§ Entries shown
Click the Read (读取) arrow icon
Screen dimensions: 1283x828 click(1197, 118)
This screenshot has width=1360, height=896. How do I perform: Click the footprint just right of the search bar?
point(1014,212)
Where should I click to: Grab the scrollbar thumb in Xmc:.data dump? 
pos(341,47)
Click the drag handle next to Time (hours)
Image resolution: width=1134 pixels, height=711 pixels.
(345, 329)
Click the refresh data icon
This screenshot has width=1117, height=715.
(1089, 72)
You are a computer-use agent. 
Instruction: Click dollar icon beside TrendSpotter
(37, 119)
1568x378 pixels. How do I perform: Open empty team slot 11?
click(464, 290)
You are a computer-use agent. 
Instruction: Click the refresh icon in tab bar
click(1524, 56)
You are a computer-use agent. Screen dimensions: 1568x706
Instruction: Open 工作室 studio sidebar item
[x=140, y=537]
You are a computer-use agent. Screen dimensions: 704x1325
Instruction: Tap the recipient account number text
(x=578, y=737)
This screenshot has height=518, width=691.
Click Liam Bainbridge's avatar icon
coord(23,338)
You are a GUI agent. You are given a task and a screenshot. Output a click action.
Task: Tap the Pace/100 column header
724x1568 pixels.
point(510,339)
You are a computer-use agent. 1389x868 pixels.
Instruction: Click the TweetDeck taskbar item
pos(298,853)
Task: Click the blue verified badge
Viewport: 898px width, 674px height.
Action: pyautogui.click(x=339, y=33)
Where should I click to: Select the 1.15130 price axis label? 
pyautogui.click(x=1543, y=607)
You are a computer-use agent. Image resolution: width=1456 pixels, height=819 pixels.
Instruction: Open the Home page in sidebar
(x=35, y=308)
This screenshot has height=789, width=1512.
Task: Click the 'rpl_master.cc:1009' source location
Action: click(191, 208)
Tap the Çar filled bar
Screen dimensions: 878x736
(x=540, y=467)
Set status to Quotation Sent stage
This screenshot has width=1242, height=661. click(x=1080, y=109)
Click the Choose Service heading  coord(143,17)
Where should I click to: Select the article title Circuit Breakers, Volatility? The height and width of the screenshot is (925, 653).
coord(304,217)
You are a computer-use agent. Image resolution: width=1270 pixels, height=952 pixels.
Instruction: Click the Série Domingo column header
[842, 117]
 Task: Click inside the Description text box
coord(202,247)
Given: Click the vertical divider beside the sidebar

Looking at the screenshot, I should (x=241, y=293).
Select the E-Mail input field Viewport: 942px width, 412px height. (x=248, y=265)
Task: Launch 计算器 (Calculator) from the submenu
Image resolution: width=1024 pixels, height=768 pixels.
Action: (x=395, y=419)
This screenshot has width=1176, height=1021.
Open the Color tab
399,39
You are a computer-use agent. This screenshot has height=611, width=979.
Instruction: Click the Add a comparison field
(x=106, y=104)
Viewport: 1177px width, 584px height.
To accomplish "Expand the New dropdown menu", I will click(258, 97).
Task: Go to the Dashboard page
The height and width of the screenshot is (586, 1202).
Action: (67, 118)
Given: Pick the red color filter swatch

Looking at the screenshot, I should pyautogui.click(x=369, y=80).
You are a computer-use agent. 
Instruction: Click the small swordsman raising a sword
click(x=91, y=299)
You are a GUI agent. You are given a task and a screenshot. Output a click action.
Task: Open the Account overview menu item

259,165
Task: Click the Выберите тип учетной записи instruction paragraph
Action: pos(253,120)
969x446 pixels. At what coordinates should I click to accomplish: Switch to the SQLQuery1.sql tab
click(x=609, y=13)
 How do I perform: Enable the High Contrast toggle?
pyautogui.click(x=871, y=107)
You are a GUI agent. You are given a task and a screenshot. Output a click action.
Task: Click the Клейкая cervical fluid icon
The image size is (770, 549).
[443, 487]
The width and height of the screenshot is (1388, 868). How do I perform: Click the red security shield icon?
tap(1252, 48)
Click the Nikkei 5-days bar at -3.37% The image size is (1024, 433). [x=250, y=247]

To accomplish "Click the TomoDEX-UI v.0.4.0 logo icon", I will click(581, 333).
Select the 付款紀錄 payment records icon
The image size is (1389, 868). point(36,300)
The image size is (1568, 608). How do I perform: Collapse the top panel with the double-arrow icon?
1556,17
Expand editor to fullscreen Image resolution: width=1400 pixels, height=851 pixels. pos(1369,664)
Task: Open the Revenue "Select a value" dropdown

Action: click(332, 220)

§ Task description
Update the items above so that every occurrence of "computer-use agent" reads "desktop automation agent", leaving all other text unchanged.

§ The solution
Click the Read (读取) arrow icon
Screen dimensions: 1283x828 click(1197, 118)
This screenshot has width=1360, height=896. How do I perform: Click the footprint just right of the search bar?
point(1014,212)
Where should I click to: Grab the scrollbar thumb in Xmc:.data dump? 
pos(341,47)
Click the drag handle next to Time (hours)
Image resolution: width=1134 pixels, height=711 pixels.
(345, 329)
Click the refresh data icon
This screenshot has width=1117, height=715.
(1089, 72)
You are a desktop automation agent. 
Instruction: Click dollar icon beside TrendSpotter
(37, 119)
1568x378 pixels. How do I perform: Open empty team slot 11?
click(464, 290)
You are a desktop automation agent. 
Instruction: Click the refresh icon in tab bar
click(1524, 56)
You are a desktop automation agent. Screen dimensions: 1568x706
Instruction: Open 工作室 studio sidebar item
[x=140, y=537]
You are a desktop automation agent. Screen dimensions: 704x1325
Instruction: Tap the recipient account number text
(x=578, y=737)
This screenshot has height=518, width=691.
Click Liam Bainbridge's avatar icon
coord(23,338)
You are a GUI agent. You are given a task and a screenshot. Output a click action.
Task: Tap the Pace/100 column header
724x1568 pixels.
point(510,339)
You are a desktop automation agent. 1389x868 pixels.
Instruction: Click the TweetDeck taskbar item
pos(298,853)
Task: Click the blue verified badge
Viewport: 898px width, 674px height.
Action: pyautogui.click(x=339, y=33)
Where should I click to: Select the 1.15130 price axis label? 
pyautogui.click(x=1543, y=607)
You are a desktop automation agent. Image resolution: width=1456 pixels, height=819 pixels.
Instruction: Open the Home page in sidebar
(x=35, y=308)
This screenshot has height=789, width=1512.
Task: Click the 'rpl_master.cc:1009' source location
Action: click(191, 208)
Tap the Çar filled bar
Screen dimensions: 878x736
(x=540, y=467)
Set status to Quotation Sent stage
This screenshot has width=1242, height=661. click(x=1080, y=109)
Click the Choose Service heading  coord(143,17)
Where should I click to: Select the article title Circuit Breakers, Volatility? The height and width of the screenshot is (925, 653).
coord(304,217)
You are a desktop automation agent. Image resolution: width=1270 pixels, height=952 pixels.
Instruction: Click the Série Domingo column header
[842, 117]
 Task: Click inside the Description text box
coord(202,247)
Given: Click the vertical divider beside the sidebar

Looking at the screenshot, I should (x=241, y=293).
Select the E-Mail input field Viewport: 942px width, 412px height. (x=248, y=265)
Task: Launch 计算器 (Calculator) from the submenu
Image resolution: width=1024 pixels, height=768 pixels.
Action: (x=395, y=419)
This screenshot has width=1176, height=1021.
Open the Color tab
399,39
You are a desktop automation agent. This screenshot has height=611, width=979.
Instruction: Click the Add a comparison field
(x=106, y=104)
Viewport: 1177px width, 584px height.
To accomplish "Expand the New dropdown menu", I will click(258, 97).
Task: Go to the Dashboard page
The height and width of the screenshot is (586, 1202).
Action: (67, 118)
Given: Pick the red color filter swatch

Looking at the screenshot, I should pyautogui.click(x=369, y=80).
You are a desktop automation agent. 
Instruction: Click the small swordsman raising a sword
click(x=91, y=299)
You are a GUI agent. You are given a task and a screenshot. Output a click action.
Task: Open the Account overview menu item

259,165
Task: Click the Выберите тип учетной записи instruction paragraph
Action: pos(253,120)
969x446 pixels. At what coordinates should I click to accomplish: Switch to the SQLQuery1.sql tab
click(x=609, y=13)
 How do I perform: Enable the High Contrast toggle?
pyautogui.click(x=871, y=107)
You are a GUI agent. You are given a task and a screenshot. Output a click action.
Task: Click the Клейкая cervical fluid icon
The image size is (770, 549).
[443, 487]
The width and height of the screenshot is (1388, 868). How do I perform: Click the red security shield icon?
tap(1252, 48)
Click the Nikkei 5-days bar at -3.37% The image size is (1024, 433). [x=250, y=247]

To accomplish "Click the TomoDEX-UI v.0.4.0 logo icon", I will click(581, 333).
Select the 付款紀錄 payment records icon
The image size is (1389, 868). point(36,300)
The image size is (1568, 608). How do I perform: Collapse the top panel with the double-arrow icon?
1556,17
Expand editor to fullscreen Image resolution: width=1400 pixels, height=851 pixels. pos(1369,664)
Task: Open the Revenue "Select a value" dropdown

Action: click(332, 220)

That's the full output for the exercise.